C. Proposed Definition of the Term "Journalist"

          In order to avoid the dangerously broad definition proposed in the Free Flow of Information Act, the author of this iBrief recommends that any proposed federal shield law should cover only those journalists who function as journalists. A two-part functional test, adapted from the current federal and state court approaches to reporter‘s privilege, should be used to determine who is acting as a journalist and thus qualifies for protection under the federal statute.99 

          First, to qualify for a journalists’ privilege, the writer must intend to disseminate information to the public at the time the information was gathered.100 The gathering of information for private purposes should not be covered.101 Second, a writer fails to qualify as a "journalist" unless he or she has a substantial connection with or a relationship to an established news media organization such that there is sufficient editorial oversight.102 A hierarchy of editors who must review the accuracy of the work before it is published or posted online creates accountability. Such a criterion in the definition avoids any concerns that "the relative anonymity afforded bloggers, coupled with a lack of accountability" will create "a certain irresponsibility when it comes to accurately reporting information."103 

          Requiring an intent to disseminate and editorial oversight sufficiently narrows the category of journalists to be covered by a federal shield law to those writers who are professional journalists. Because journalists are not licensed and the practice of journalism does not require an advanced degree, it is difficult to distinguish the serious truth-telling journalist engaged in furthering the public’s right to know from a fabricator who seeks a privilege with the purpose of exploiting First Amendment protection and compromising the justice system.104 Furthermore, this author’s proposed definition covers those journalists who use blogs as a mere distribution device for their work.105 Specifically, those journalists who are bloggers will satisfy the criteria for protection. But the self-absorbed blogger whose postings do not serve the informational public good and who lacks sufficient institutional oversight will not qualify as a "journalist" and, therefore, will not be extended protection.

III. Conclusion

          A federal shield law is needed to protect both traditional and non-traditional journalists, such as bloggers, in order to ensure the subpoenaing of journalists in criminal and civil proceedings does not unnecessarily burden the public’s constitutional right to information. A federal law that only vaguely defines who qualifies for protection would give far too much discretion to courts and will fail to standardize the current disarray of legal approaches to the reporter’s privilege. Consistency is needed to reassure journalists that promises of confidentiality to sources can be upheld and thereby, guarantee sources for future important news stories.

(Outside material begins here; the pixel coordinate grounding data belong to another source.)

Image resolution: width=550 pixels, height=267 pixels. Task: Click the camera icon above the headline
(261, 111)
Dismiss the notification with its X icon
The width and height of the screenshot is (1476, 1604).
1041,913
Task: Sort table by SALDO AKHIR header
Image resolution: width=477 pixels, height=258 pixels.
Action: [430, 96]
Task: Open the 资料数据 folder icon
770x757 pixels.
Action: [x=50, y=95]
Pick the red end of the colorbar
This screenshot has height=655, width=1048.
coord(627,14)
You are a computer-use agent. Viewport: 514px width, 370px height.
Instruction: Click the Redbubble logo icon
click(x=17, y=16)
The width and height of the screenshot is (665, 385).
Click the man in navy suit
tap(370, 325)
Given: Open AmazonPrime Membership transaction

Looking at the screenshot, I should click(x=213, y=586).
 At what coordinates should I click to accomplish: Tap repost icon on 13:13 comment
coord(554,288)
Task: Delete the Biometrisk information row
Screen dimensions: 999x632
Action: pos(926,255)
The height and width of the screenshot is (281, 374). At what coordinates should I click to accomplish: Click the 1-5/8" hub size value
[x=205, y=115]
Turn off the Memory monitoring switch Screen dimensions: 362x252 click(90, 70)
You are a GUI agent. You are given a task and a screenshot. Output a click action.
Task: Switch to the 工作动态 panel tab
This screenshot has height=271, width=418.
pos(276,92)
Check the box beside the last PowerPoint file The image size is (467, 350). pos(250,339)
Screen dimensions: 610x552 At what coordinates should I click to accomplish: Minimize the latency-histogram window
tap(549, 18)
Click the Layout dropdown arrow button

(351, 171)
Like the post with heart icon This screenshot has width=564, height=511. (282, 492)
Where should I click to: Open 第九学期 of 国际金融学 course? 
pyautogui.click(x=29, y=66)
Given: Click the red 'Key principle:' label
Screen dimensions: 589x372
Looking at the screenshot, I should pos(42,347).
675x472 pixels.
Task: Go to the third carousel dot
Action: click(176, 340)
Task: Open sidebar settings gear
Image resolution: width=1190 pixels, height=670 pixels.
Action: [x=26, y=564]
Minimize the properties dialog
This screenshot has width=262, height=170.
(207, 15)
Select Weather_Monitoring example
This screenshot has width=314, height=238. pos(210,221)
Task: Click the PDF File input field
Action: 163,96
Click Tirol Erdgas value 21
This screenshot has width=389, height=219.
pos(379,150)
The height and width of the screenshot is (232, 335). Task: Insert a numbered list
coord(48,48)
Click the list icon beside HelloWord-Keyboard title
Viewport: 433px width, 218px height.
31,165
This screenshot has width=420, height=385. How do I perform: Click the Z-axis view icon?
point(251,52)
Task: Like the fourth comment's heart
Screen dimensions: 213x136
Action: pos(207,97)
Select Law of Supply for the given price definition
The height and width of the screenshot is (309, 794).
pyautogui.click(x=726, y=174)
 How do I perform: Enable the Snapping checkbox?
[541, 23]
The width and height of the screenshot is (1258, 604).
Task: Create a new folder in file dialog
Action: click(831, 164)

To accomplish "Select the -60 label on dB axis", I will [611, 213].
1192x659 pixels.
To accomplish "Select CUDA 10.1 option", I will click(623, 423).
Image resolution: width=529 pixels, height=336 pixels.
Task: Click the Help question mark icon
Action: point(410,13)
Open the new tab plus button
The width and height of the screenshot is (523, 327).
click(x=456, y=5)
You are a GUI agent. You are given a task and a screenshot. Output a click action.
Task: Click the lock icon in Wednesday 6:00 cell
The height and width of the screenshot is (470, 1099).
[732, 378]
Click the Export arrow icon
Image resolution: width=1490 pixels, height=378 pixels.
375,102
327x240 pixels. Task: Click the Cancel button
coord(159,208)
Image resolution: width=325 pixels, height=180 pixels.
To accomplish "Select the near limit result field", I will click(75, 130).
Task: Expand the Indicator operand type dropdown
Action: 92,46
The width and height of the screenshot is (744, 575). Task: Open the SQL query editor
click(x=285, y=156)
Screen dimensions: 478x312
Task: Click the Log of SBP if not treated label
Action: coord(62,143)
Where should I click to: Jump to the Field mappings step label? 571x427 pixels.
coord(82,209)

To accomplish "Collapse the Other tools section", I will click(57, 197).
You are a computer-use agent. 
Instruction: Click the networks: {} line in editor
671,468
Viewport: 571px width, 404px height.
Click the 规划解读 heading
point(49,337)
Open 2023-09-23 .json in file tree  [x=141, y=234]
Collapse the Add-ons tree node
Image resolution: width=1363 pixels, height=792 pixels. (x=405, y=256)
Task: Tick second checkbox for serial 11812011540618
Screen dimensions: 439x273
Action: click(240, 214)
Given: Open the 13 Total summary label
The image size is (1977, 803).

          Moreover, a federal shield law’s definition of "journalist" should not be predicated on the form of the journalist’s expression.106 Rather, the law should seek to protect the journalist’s newsgathering tactics in order to ensure an informed citizenry and safeguard democracy. The current bill proposals are inadequate because, for a federal shield law to offer meaningful reporter-source protection, it must apply only to a restrictive category of journalists. Limitations on the shield law protection will ensure the exclusion of writers seeking information only for personal gain and who take advantage of the ability provided by the Internet to post instantaneously before verifying the accuracy of the information. If a blogger gathers information with intent to disseminate and is subject to editorial oversight, he or she is a journalist, and therefore, should be extended protection. Moreover, the definition of "journalist" proposed here can also adapt as sources of information continue to grow and evolve in the digital era.

Footnotes

1. B.A. in Public Policy Studies, Duke University, 2000; Candidate for J.D., Duke University School of Law, 2007; The author would like to thank Professor Erwin Chemerinsky for his guidance in the development of this iBrief.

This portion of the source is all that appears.